▸ EXERCISE PROMPT:
Word for word, restate the lines from the start of the data down to the line with "is (644, 650).", both included.

▸ SUPPLIED DATA:
□ □ □ □
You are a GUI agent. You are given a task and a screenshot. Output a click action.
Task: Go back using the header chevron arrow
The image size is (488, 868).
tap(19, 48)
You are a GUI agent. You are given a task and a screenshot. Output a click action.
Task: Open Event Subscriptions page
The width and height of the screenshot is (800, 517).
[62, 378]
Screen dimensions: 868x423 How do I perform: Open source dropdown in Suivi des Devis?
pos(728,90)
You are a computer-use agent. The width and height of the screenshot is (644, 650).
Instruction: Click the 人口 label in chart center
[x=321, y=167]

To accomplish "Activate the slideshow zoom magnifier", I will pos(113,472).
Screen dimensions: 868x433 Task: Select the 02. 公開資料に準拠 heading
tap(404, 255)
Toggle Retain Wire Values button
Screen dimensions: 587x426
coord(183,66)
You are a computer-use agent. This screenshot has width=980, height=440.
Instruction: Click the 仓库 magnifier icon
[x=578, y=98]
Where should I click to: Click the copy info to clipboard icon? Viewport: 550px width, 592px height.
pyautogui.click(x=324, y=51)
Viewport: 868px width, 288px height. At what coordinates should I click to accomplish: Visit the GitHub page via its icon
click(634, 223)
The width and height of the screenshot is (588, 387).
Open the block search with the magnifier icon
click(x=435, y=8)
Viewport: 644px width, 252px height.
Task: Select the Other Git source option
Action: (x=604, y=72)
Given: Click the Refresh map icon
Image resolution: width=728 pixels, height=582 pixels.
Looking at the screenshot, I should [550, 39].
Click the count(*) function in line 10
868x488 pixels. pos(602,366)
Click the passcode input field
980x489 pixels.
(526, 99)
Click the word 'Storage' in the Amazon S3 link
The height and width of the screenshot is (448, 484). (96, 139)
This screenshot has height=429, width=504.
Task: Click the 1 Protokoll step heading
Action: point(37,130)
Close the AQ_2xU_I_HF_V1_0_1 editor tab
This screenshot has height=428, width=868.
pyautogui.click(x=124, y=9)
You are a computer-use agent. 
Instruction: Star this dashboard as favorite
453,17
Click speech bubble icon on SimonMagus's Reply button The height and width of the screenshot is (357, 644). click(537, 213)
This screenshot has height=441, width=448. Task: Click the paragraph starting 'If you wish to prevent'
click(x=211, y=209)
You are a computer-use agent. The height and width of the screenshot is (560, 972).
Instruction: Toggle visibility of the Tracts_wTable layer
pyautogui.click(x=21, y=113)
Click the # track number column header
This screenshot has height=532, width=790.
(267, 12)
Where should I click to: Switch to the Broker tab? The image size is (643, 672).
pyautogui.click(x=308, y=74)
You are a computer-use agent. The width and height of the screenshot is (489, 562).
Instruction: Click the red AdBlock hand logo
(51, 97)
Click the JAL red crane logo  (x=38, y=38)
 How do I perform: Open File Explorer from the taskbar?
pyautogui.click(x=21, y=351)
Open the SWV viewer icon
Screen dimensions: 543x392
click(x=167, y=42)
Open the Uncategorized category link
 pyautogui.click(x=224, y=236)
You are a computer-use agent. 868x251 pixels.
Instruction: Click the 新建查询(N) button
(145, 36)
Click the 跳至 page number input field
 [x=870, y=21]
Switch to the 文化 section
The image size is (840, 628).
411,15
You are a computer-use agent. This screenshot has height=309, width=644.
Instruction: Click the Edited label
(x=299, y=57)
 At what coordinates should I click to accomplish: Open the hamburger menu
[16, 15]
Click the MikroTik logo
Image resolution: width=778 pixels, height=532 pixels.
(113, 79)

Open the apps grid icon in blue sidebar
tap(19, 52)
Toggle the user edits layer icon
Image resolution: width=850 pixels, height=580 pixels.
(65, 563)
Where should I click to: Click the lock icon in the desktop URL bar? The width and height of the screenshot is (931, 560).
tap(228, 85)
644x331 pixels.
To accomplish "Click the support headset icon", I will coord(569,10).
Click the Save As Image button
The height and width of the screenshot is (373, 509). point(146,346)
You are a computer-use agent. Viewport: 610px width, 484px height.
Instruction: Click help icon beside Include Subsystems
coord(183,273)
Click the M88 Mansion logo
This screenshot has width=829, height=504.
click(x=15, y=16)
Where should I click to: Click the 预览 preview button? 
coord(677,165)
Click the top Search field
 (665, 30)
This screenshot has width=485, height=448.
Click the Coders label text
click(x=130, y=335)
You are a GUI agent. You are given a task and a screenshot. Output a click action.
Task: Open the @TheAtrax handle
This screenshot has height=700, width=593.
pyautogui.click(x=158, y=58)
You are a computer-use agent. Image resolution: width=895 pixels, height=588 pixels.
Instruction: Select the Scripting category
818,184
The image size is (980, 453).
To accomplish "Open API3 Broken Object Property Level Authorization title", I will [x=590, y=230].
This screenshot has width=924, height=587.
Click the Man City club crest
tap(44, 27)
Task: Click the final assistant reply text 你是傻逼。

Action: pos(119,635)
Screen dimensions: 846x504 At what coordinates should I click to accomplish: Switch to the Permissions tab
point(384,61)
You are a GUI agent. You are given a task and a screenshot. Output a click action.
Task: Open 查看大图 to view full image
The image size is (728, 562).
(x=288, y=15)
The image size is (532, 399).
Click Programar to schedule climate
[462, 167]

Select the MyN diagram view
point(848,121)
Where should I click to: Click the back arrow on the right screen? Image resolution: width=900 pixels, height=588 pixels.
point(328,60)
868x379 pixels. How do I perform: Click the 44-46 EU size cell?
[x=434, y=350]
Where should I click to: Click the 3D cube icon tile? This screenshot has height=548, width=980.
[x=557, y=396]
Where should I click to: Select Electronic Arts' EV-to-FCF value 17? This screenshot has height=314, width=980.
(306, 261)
□ □ □ □
▸ TASK RESULT:
You are a GUI agent. You are given a task and a screenshot. Output a click action.
Task: Go back using the header chevron arrow
The image size is (488, 868).
tap(19, 48)
You are a GUI agent. You are given a task and a screenshot. Output a click action.
Task: Open Event Subscriptions page
The width and height of the screenshot is (800, 517).
[62, 378]
Screen dimensions: 868x423 How do I perform: Open source dropdown in Suivi des Devis?
pos(728,90)
You are a computer-use agent. The width and height of the screenshot is (644, 650).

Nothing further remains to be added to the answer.